Analysis: USWC Refineries Key to Summer Jet Fuel, Gasoline
4/17 11:05 AM
Analysis: USWC Refineries Key to Summer Jet Fuel, Gasoline
Kristina Davis
DTN Refined Fuels Market Reporter
MIAMI, FL (DTN) -- Refinery closures and operational disruptions across
California are tightening fuel supply along the West Coast, with market
participants increasingly tying refinery reliability to historic jet fuel
premiums and gasoline already at above $5 gallon ahead of summer travels.
The shift is becoming more visible as major refineries wind down operations
and fuel prices surged steadily from the conflict in the Middle East.
As of Thursday (4/16), the basis for prompt Los Angeles jet fuel traded at a
historic $1 premium above May NYMEX ULSD futures, surging 42cts over three
sessions. Market participants noted tightening regional supply from refinery
capacity declines and demand for aviation fuel building ahead of the peak
travel season.
West Coast gasoline, meanwhile, averaged $ $5.377 gallon for the week ended
April 13, up 45% on the year, as per U.S. Energy Information Administration
(EIA) data.
The price gains coincide with Valero Energy's progress with plans to idle
refining operations at its 145,000 bpd Benicia refinery through a phased
approach, beginning with processing units earlier this year. The company said
most refining units are expected to be properly idled by April 2026 following
mandatory state inspections that could not be deferred.
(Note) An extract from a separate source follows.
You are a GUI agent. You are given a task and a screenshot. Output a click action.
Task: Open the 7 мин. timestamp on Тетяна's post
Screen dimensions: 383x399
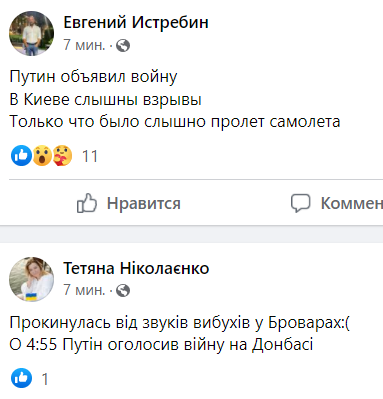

Valero added that the Benecia refinery will continue producing gasoline
while working down inventories and anticipates importing additional gasoline
volumes into the Bay Area to help meet contractual supply obligations during
the transition. The company also said it is evaluating long term strategic
options for the facility while offering employees transfers to other locations
or outplacement support.
The Benicia shutdown follows the earlier closure of Phillips 66's 139,000
bpd Los Angeles refinery, together removing a substantial share of refining
capacity from California's already tight fuel system. Market participants say
the loss of capacity has reduced the region's flexibility to respond to routine
disruptions.
Flaring Worry
Operational reliability has also come into sharper focus. The latest flaring
event on the West Coast occurred March 18, 2026, when PBF Energy reported an
unplanned activity at its 155,000 bpd Torrance refinery tied to a utility power
failure that temporarily halted operations for a portion of the plant.
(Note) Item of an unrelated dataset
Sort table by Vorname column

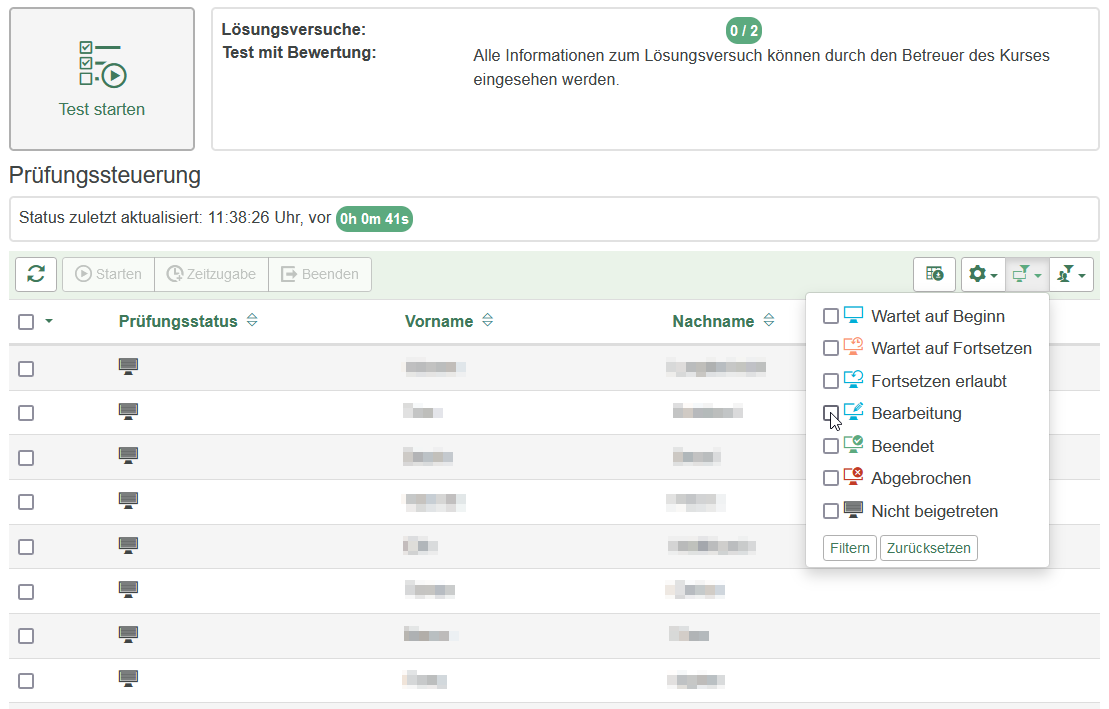(x=487, y=321)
While the incident was resolved, traders say repeated flaring events are
becoming more consequential as fewer refineries remain online to offset supply
interruptions.
"We ought to expect even more flaring and price volatility and refinery
closures," a Los Angeles jet fuel trader said, noting that refinery dynamics
were directly influencing prices.
The broader concern is that reduced refining capacity could make fuel
markets more sensitive to disruptions during periods of high demand.
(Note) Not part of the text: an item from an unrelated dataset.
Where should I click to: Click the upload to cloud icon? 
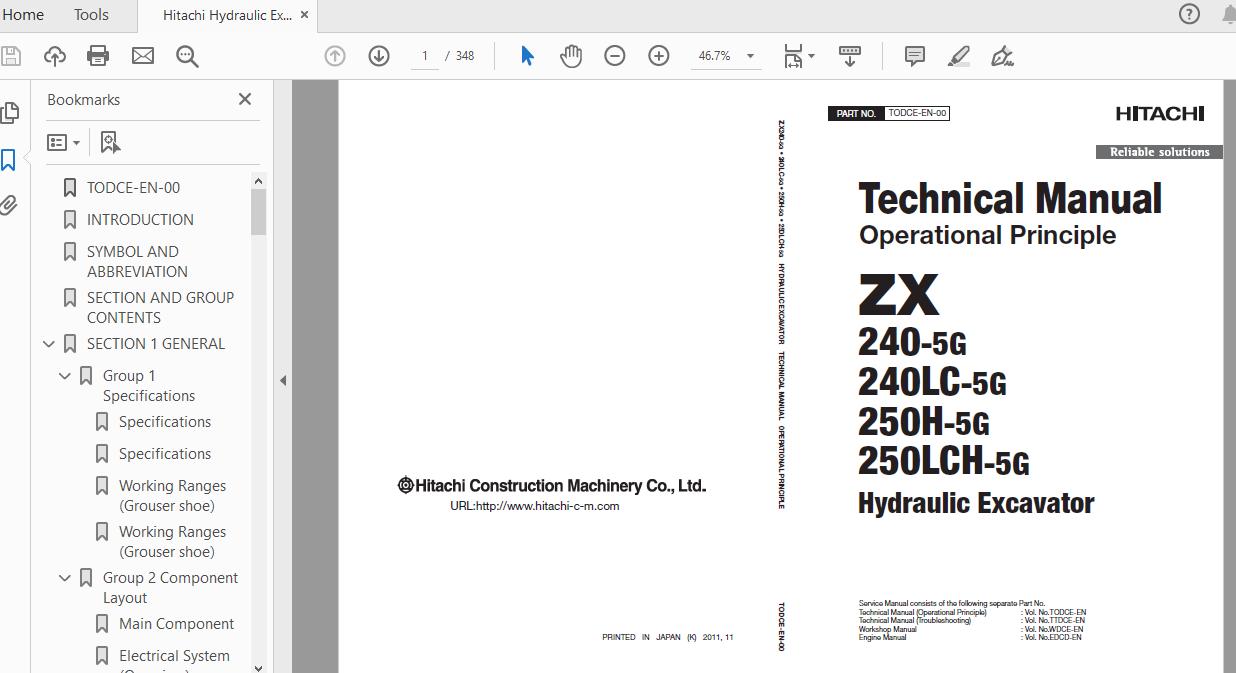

The EIA has warned that declining in-state production will increase reliance
on imported fuel supplies, introducing more logistical risks and cost pressures
to the system.
For California travelers, that may translate to higher airline ticket prices
and costlier fill-ups at gas pumps this summer.
With fewer refineries operating and operational disruptions becoming more
impactful, analysts say refinery conditions, not just crude prices, were
increasingly shaping the outlook for West Coast fuel markets in 2026.